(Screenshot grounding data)
———
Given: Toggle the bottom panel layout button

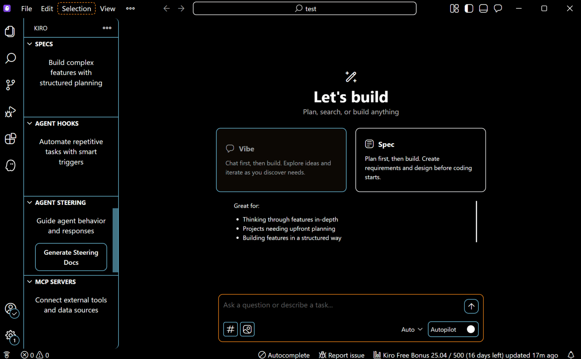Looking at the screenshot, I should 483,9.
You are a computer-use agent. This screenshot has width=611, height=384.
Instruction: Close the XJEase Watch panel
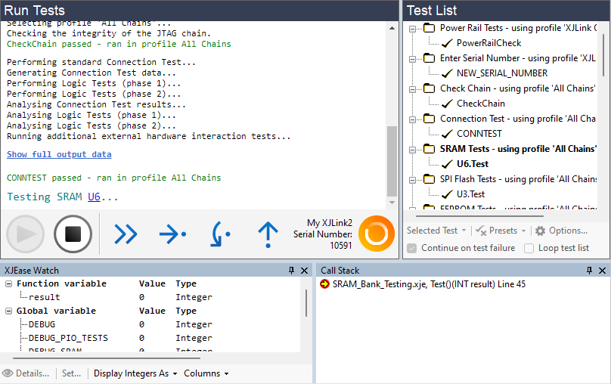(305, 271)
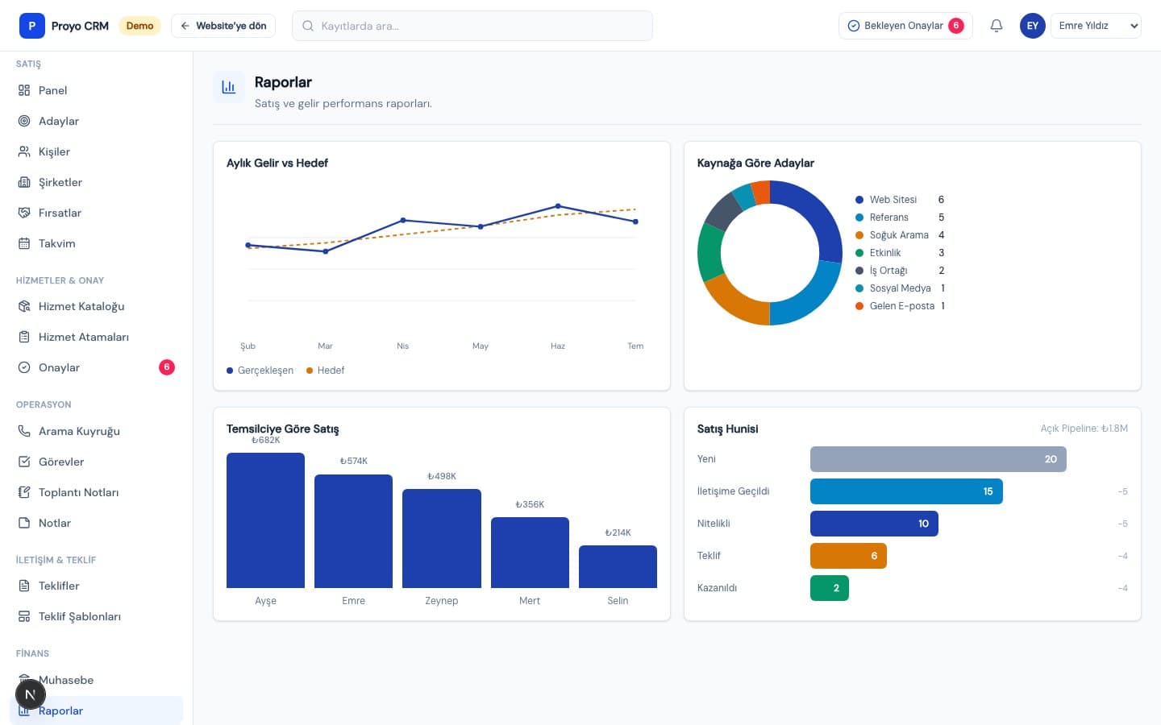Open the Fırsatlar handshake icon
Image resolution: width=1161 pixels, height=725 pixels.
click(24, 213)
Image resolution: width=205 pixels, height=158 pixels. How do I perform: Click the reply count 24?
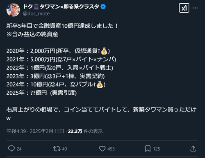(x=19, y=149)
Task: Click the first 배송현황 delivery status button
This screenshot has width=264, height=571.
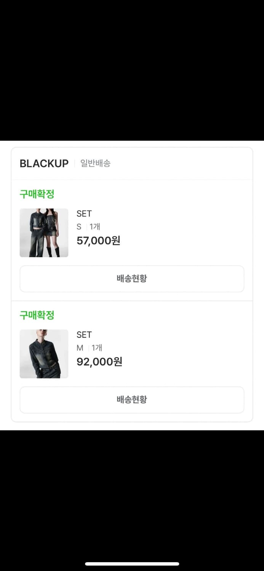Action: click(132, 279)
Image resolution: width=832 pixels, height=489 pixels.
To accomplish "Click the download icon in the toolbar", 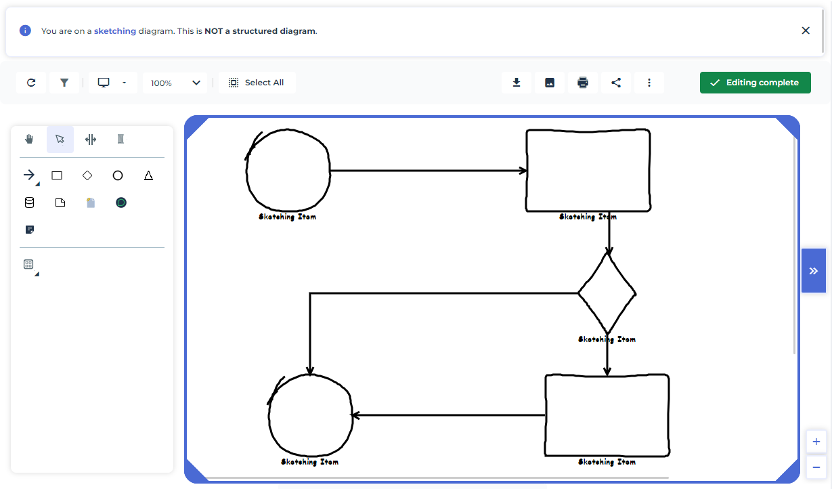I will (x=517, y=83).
———
Instructions for the task →
Starting at the line above that has "Instruction: Close the XJEase Watch panel" and ending at the line that has "Task: Click the", copy each line exactly, leaving the pictures out and adding nothing.

Reply →
Instruction: Close the XJEase Watch panel
(305, 271)
Open the Fırsatlar handshake icon
Image resolution: width=1161 pixels, height=725 pixels.
click(24, 213)
Image resolution: width=205 pixels, height=158 pixels. How do I perform: Click the reply count 24?
(x=19, y=149)
Task: Click the first 배송현황 delivery status button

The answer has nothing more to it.